Chicken Tinga
Minutes Prep time: 20
Minutes Total time: 40
Servings: 4
Difficulty: easy
Minutes Prep time: 20
Minutes Total time: 40
Servings: 4
Difficulty: easy
PAM® Olive Oil Cooking Spray Pump
1-1/4 pounds boneless skinless chicken thighs
1/2 teaspoon salt
1/2 cup chopped yellow onion
2 teaspoons chopped garlic
1/2 teaspoon Mexican oregano
1/2 teaspoon ground cumin
1 can (14.5 oz each) Hunt's® Diced Tomatoes, drained
1 can (8 oz each) Hunt's® Tomato Sauce
1/3 cup chopped chipotle peppers with adobo sauce
1 tablespoon cider vinegar
1/2 cup crumbled queso fresco cheese
1/2 cup chopped avocado
Hot cooked rice or warm tortillas, optional
Nutrition information
Nutrient | Amount | % Daily Value |
---|---|---|
Calcium | 122 mg | 12% |
Carbohydrate | 14 g | 5% |
Cholesterol | 154 mg | 51% |
Total Fat | 17 g | 26% |
Iron | 2 mg | 12% |
Calories | 341 kcal | 17% |
Sodium | 1127 mg | 47% |
Protein | 31 g | 61% |
Saturated Fat | 6 g | 28% |
Sugars | 6 g | 1% |
Vitamin C | 18 mg | 30% |
Spray large skillet with cooking spray; heat over medium-high heat. Add chicken; sprinkle with salt and cook 3 to 5 minutes or until browned on both sides. Remove chicken to a plate and set aside.
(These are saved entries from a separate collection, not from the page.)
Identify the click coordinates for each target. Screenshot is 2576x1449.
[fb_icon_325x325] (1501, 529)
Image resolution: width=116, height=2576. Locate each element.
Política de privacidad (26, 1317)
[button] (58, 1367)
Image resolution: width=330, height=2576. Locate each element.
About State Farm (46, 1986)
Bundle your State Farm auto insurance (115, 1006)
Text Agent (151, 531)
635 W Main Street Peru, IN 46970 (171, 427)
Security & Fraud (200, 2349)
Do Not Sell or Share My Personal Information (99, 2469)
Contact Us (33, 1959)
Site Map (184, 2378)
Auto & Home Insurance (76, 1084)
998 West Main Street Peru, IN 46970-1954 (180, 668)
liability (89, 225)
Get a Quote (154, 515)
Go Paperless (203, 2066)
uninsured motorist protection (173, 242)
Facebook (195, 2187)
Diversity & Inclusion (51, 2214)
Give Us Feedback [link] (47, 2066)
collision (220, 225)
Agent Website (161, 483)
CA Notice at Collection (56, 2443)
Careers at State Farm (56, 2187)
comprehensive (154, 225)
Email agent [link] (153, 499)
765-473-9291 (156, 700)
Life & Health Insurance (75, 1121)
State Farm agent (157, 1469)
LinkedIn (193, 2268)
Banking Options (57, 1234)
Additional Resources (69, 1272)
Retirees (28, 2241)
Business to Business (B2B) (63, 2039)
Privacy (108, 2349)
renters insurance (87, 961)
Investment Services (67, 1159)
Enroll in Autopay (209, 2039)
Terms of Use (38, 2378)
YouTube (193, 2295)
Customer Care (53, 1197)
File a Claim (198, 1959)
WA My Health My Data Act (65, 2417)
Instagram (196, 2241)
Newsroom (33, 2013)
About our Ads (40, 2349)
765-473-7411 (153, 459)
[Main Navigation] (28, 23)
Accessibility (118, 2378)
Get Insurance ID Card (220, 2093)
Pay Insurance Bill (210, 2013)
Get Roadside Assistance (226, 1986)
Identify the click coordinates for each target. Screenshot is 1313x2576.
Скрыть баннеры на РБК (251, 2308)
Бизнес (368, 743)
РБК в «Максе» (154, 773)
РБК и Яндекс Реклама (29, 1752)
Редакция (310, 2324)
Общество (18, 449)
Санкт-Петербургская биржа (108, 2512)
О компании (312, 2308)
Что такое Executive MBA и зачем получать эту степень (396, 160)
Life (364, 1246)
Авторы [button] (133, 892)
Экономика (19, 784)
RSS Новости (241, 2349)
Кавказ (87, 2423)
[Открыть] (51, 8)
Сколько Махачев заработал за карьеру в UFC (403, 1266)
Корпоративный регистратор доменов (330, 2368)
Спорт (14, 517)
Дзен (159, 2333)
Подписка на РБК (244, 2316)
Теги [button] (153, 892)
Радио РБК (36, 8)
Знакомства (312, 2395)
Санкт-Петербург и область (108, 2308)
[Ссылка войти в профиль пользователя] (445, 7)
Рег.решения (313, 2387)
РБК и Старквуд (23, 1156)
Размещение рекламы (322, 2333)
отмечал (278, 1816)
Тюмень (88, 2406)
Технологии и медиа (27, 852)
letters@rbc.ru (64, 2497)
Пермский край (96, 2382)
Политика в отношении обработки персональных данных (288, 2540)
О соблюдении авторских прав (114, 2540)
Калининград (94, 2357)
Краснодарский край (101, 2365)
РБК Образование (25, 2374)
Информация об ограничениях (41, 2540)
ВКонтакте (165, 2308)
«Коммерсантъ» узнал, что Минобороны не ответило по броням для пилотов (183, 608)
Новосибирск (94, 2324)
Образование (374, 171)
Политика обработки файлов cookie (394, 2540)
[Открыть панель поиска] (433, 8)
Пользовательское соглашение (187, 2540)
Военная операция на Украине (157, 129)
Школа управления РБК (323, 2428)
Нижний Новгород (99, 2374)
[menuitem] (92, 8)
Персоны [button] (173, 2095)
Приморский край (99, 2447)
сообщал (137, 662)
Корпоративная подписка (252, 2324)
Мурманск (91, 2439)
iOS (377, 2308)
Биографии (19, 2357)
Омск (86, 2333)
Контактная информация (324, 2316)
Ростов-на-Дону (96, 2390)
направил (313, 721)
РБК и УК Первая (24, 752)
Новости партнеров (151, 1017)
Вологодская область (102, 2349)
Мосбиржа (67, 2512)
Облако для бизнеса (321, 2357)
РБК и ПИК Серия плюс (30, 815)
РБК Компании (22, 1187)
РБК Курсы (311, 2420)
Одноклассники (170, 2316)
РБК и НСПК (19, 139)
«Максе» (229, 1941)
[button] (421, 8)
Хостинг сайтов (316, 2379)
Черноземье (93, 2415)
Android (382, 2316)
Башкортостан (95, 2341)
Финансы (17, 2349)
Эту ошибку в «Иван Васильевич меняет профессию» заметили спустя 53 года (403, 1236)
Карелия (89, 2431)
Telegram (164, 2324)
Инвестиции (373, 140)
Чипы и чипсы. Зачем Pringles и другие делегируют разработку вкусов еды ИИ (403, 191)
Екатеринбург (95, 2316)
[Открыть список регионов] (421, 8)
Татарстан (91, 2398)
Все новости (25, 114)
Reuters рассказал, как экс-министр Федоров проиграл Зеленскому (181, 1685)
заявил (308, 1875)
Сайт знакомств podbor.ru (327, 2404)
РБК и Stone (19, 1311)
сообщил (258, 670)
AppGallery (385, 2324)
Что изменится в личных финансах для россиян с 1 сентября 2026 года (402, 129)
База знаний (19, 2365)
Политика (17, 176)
Add onion to skillet; cook until tender. Stir in garlic, cumin and oregano and cook until fragrant, about 30 seconds. Add drained tomatoes, tomato sauce, peppers and vinegar; stir to combine. Add chicken back to skillet. Reduce heat to low; cover and simmer 30 minutes, until chicken is tender.
Remove chicken from skillet; shred with two forks. Return chicken to sauce mixture; stir to combine. Sprinkle each serving with cheese and avocado. Serve with rice or in tortillas, if desired.